Arguably the greatest warship name in Royal Navy history has been resurrected today as work began on the third next-generation nuclear deterrent submarines: HMS Warspite.
The first steel was cut at BAE Systems works in Barrow-in-Furness – steel which will eventually be shaped into the most advanced and most powerful vessel ever to fly the White Ensign, a Dreadnought-class strategic missile submarine carrying the nation’s ultimate weapon, its nuclear deterrent.
Rear Admiral Donald Doull, in charge of the Dreadnought programme said beginning work on Warspite was “an important step” along the road to replacing Britain’s V-force.
“Successful delivery of the Dreadnought programme is a challenge which will take the determined effort of everybody with a responsibility for supporting it – getting to this milestone is a huge achievement, which reflects the personal and collective commitment of all concerned.”
Defence Minister Alex Chalk joined BAE employees in setting the laser cutters to work on the first steel plates.
In tandem with the Astute-class submarine programme – built in the same BAE yard – the work on Dreadnought will sustain and support around 11,000 jobs in Barrow alone, with 1,500 firms nationwide involved in the supply chain, making this one of the largest defence projects in the UK.

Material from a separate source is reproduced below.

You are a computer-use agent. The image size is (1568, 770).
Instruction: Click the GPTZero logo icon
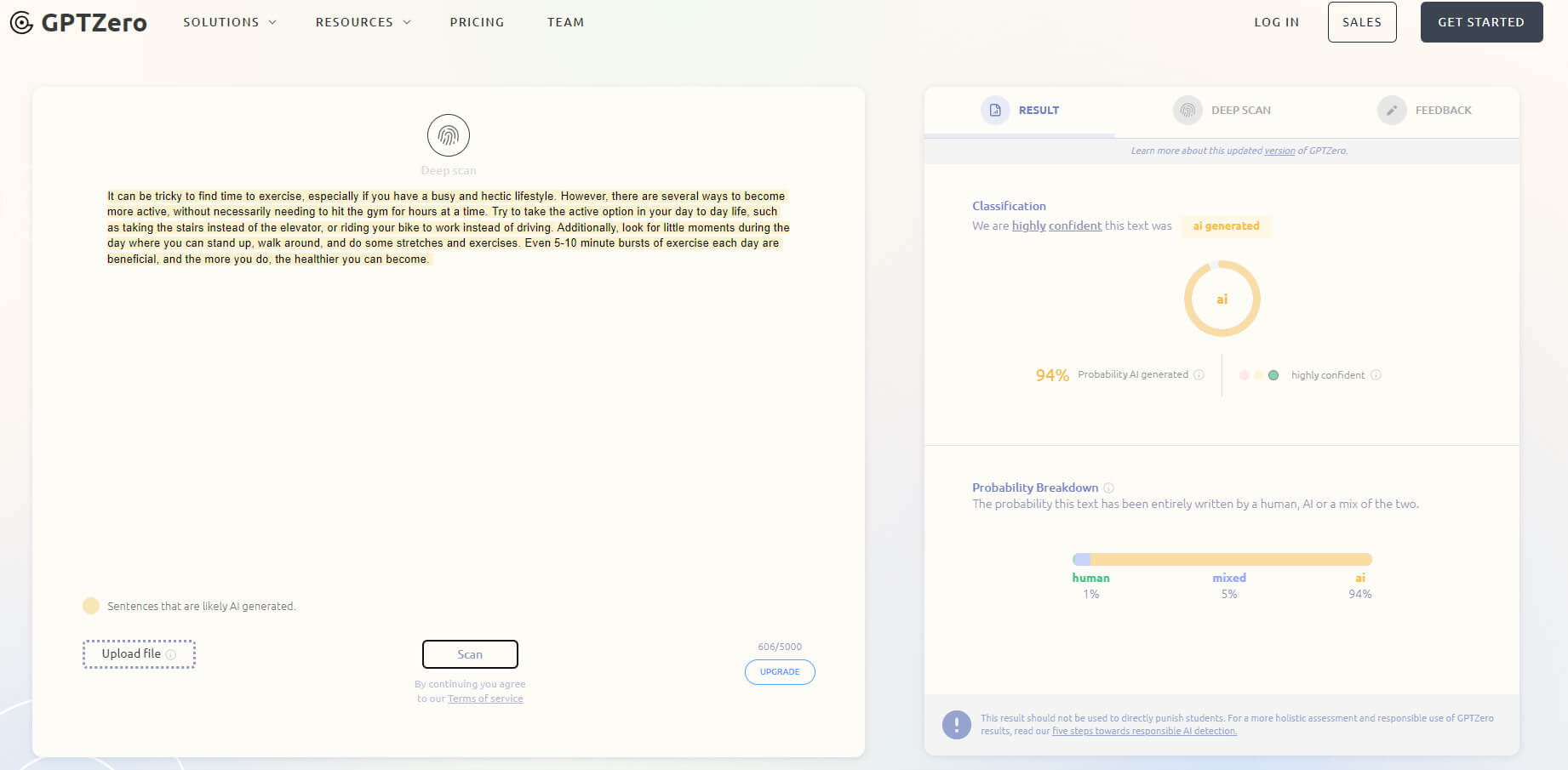click(x=21, y=23)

Longer and heavier than the Vanguard class boats they succeed, the Dreadnoughts are at the leading edge of submarine technology, their 153-metre-long hulls crammed with over 215 miles of cabling and enough pipework to cover the distance of a marathon.
Few ships resonate through Royal Navy history more than Warspite, a title His and Her Majesty’s Ships have carried on seven previous vessels dating back to the reign of Elizabeth I.
The name was well established – with ten battle honours – by the time of the advent of the sixth Warspite, a Queen Elizabeth-class super-dreadnought battleship joined the Fleet in early 1915.
She hit – and was hit by – the German Fleet at Jutland, her only major action of the Great War, before adding 14 more honours to her battle board when the world went to war a generation later.
Warspite annihilated German destroyers at Narvik, grappled with the Italian Fleet at Matapan, was mauled by the Luftwaffe off Crete, survived a guided bomb which punched a hole through her hull off Italy, and pounded enemy positions in Sicily, Salerno, Normandy and Walcheren before being paid off in February 1945.
The name reappeared two decades later as one of the first generation of nuclear-powered hunter-killer submarines, serving until 1991.
The new Warspite will take shape alongside the first two boats – HMS Dreadnought, under construction now for more than six years, and HMS Valiant, laid down in 2019 – and, in time, HMS King George VI which will complete the quartet of new deterrent submarines.
All four will replace the current Vanguard-class flotilla which have been in service since the 1990s and will begin retiring in the early 2030s.
The third generation of deterrent boats continue a mission – Operation Relentless – the Royal Navy has conducted around the clock since 1969.